Essen. . Es könnte ein Grundsatz-Urteil werden: Die Bezirksregierung Mittelfranken prüft den Verdacht der Schleichwerbung in Youtube-Videos von “Y-Titty“. Nach einem TV-Bericht stehen auch andere Video-Blogs mit Millionenpublikum in der Kritik — ebenso eine Vermarktungs-Agentur.
Sie sind jung, cool, ganz normal und ganz nah dran: YouTube-Stars wie das Comedy-Trio Y-Titty oder Modebloggerin Daaruum stehen bei Jugendlichen hoch im Kurs. Dreieinhalb Millionen Nutzer haben ihre Video-Kanäle abonniert. Die Alltags-Blogger vermitteln das Gefühl eines Kontakts auf Augenhöhe. Sie reden Klartext, sie sind "welche von uns", und ihre Fans vertrauen auf ihr Urteil.
Für die Werbeindustrie ist dieses Vertrauen Gold wert. Es ist doch so einfach: Der Video-Blogger testet unter dem Deckmäntelchen des Privaten ein Produkt, lobt es über den Klee, kritisiert ein unwichtiges Detail wie die Packungsfarbe — fertig ist das Werbevideo. Und keiner hat's gemerkt. Im Fachjargon heißt das "redaktionell integrierte Werbung".

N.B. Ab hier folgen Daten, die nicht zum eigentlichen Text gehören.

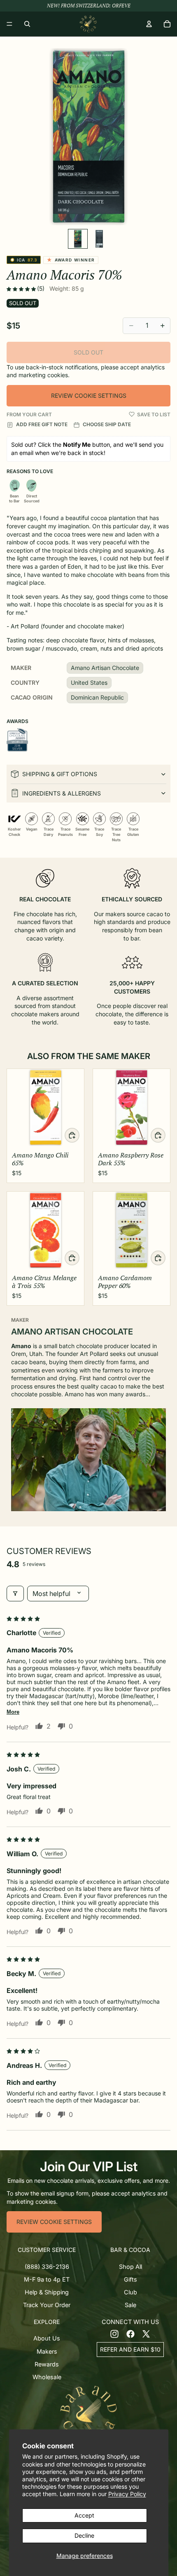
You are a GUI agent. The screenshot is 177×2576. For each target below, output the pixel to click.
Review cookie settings (88, 395)
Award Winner (72, 260)
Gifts (130, 2279)
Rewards (47, 2364)
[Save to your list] (132, 414)
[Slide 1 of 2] (78, 239)
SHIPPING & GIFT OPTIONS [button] (59, 773)
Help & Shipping (47, 2292)
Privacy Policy (127, 2493)
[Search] (27, 24)
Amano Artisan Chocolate (105, 667)
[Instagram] (114, 2333)
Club (130, 2292)
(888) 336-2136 (47, 2266)
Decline (84, 2535)
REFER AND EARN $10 (130, 2349)
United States (89, 682)
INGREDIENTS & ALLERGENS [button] (61, 793)
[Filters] (15, 1593)
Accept (84, 2515)
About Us (46, 2338)
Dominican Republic (97, 697)
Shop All (130, 2266)
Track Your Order (46, 2304)
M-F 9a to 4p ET (47, 2279)
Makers (47, 2351)
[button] (22, 289)
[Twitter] (146, 2333)
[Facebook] (130, 2333)
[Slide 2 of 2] (99, 239)
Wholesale (47, 2376)
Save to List (153, 414)
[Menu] (9, 23)
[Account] (149, 24)
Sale (130, 2304)
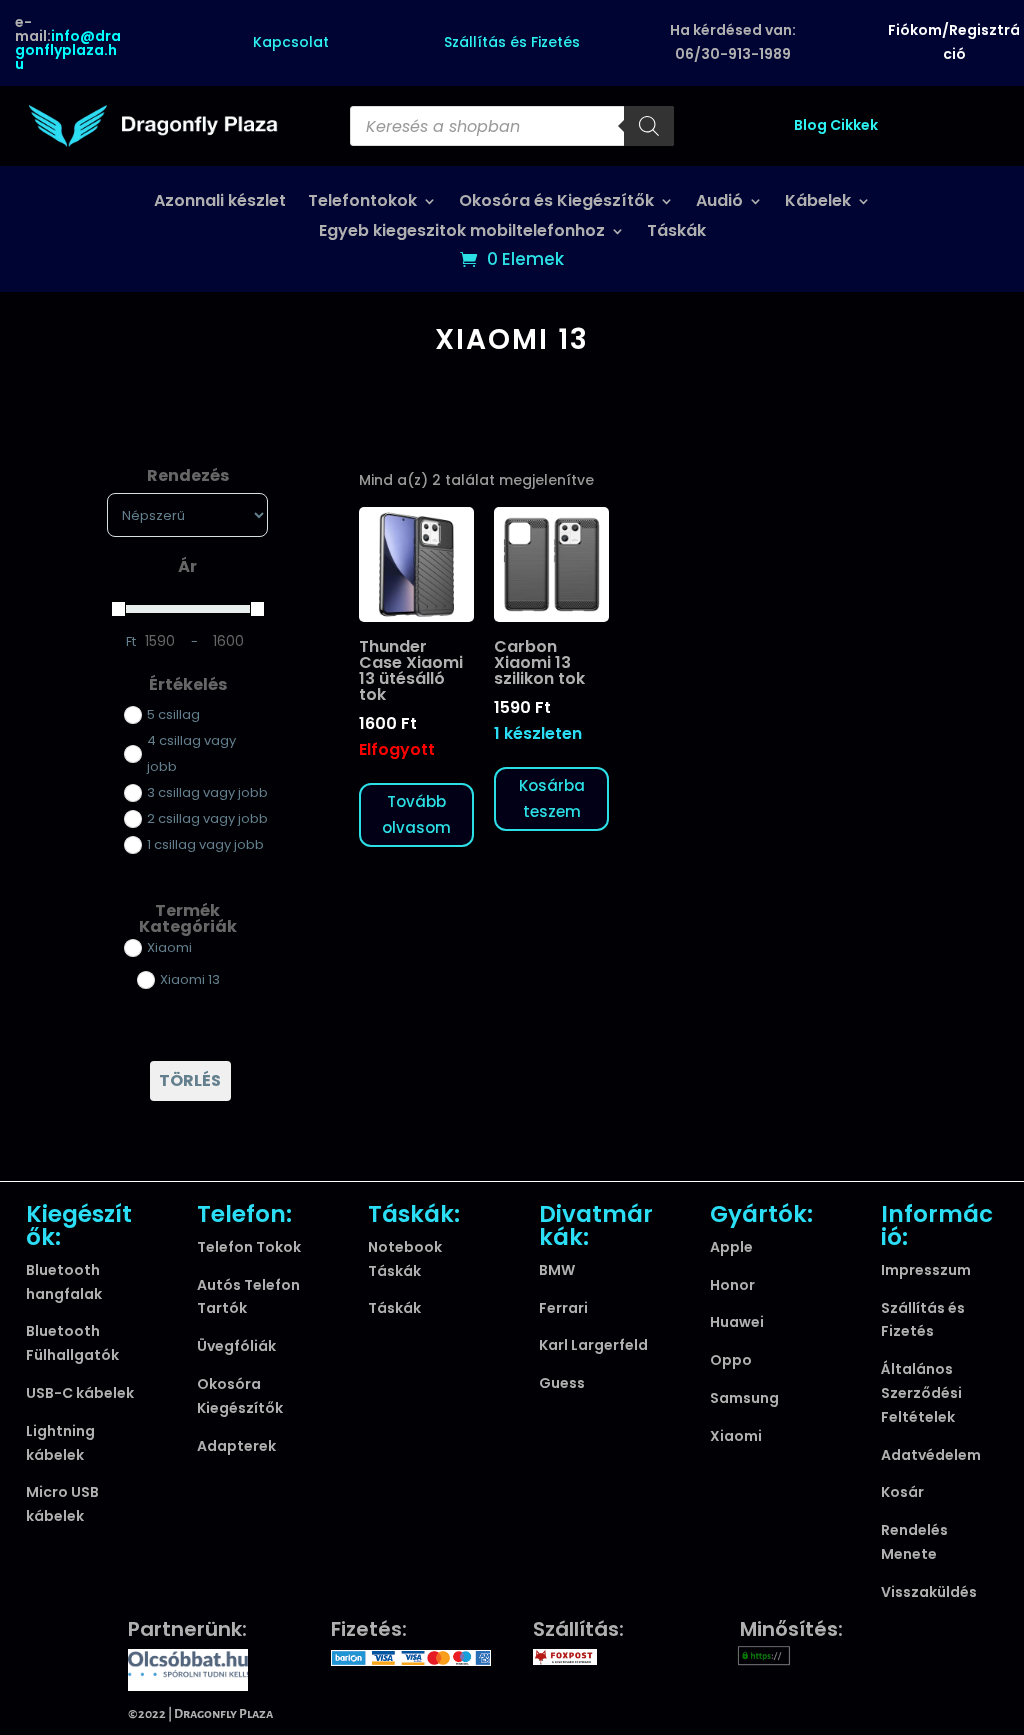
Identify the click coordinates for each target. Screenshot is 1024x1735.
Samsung (744, 1398)
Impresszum (926, 1270)
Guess (562, 1383)
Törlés (190, 1080)
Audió (719, 203)
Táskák (676, 233)
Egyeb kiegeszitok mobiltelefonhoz (462, 233)
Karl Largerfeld (593, 1345)
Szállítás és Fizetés (512, 42)
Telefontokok (362, 203)
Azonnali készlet (220, 203)
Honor (732, 1285)
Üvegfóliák (236, 1346)
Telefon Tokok (249, 1247)
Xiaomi (736, 1436)
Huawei (737, 1322)
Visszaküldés (929, 1592)
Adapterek (236, 1446)
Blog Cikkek (836, 125)
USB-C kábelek (80, 1393)
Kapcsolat (291, 42)
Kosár (902, 1492)
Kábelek (818, 203)
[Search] (649, 126)
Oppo (731, 1360)
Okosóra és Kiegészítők (556, 203)
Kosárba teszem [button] (552, 798)
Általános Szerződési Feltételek (921, 1393)
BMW (557, 1270)
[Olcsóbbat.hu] (188, 1668)
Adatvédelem (931, 1455)
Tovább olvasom (416, 814)
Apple (731, 1247)
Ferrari (563, 1308)
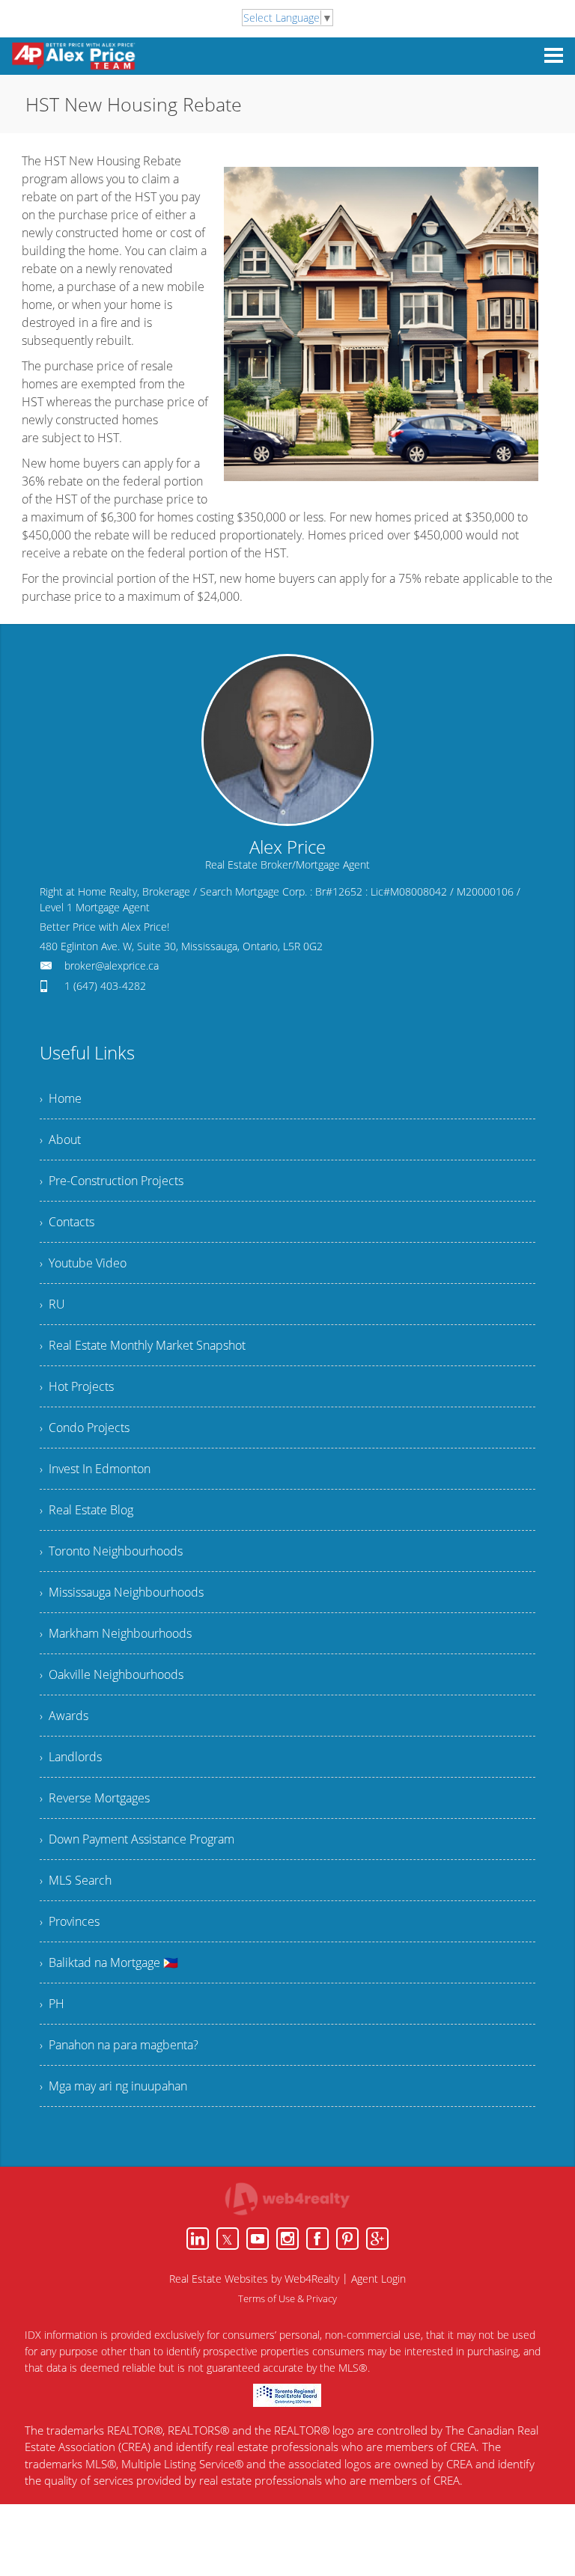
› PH (52, 2003)
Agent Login (378, 2278)
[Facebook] (317, 2238)
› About (60, 1139)
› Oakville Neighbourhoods (111, 1674)
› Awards (64, 1715)
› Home (61, 1098)
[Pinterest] (347, 2238)
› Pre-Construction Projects (111, 1180)
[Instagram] (287, 2238)
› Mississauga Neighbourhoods (122, 1592)
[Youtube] (257, 2238)
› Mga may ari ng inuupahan (113, 2086)
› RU (52, 1304)
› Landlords (71, 1757)
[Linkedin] (197, 2238)
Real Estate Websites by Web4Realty (254, 2278)
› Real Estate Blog (86, 1510)
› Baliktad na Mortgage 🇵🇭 (109, 1962)
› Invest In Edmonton (95, 1468)
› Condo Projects (85, 1427)
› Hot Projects (77, 1386)
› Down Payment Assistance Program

Das Problem: Während Fernseh-Werbung klar geregelt ist, gibt es für Werbung in YouTube-Videos bislang keine rechtliche Grundlage. Ein Bericht im SWR-Magazin "Report Mainz" von Dienstag könnte jetzt einen Stein ins Rollen gebracht haben. Nach einem Beitrag über den Schleichwerbungs-Verdacht hat die Bezirksregierung Mittelfranken ein Prüfverfahren gegen die Agentur "MediaKraft" aus München eingeleitet. Sie organisiert laut Produktplatzierungen in Online-Videos und sorgt für Marketing und Produktion der Clips.
Y-Titty finden versteckte Werbung "cool"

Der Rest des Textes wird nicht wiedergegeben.